- [TASK] Check which lines in the records hold "header" and report how many there are, with no other text.

──────────

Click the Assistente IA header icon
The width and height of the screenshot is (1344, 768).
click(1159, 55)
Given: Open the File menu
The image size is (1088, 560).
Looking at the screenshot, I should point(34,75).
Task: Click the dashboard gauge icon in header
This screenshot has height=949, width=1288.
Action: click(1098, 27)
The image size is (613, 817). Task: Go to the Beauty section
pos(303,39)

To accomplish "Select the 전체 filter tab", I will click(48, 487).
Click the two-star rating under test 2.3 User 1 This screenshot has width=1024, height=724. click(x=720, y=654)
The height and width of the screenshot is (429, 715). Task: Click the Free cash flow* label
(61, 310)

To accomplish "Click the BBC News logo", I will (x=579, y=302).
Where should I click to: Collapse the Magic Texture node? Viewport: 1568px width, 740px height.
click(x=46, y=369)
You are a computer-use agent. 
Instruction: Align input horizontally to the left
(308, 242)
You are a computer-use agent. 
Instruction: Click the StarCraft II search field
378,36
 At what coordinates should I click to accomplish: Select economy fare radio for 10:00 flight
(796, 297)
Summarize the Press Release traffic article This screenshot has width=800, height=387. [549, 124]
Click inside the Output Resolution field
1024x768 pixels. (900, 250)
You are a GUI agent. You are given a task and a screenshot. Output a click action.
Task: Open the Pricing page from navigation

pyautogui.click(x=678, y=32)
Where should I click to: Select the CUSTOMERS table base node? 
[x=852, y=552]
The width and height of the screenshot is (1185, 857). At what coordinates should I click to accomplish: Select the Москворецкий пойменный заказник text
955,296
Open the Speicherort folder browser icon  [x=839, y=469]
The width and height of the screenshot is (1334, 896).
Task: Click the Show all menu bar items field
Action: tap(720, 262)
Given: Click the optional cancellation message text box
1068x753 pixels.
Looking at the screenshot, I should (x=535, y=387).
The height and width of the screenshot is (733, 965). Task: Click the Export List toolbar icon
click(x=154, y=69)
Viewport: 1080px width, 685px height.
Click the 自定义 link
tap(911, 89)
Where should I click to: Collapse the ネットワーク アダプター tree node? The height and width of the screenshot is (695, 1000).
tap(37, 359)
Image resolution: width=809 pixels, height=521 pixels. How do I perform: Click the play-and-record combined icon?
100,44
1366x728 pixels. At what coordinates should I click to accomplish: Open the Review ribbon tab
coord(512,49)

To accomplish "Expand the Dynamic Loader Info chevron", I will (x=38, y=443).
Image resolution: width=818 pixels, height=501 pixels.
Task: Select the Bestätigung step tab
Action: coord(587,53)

──────────

- [EXERCISE RESPONSE] 2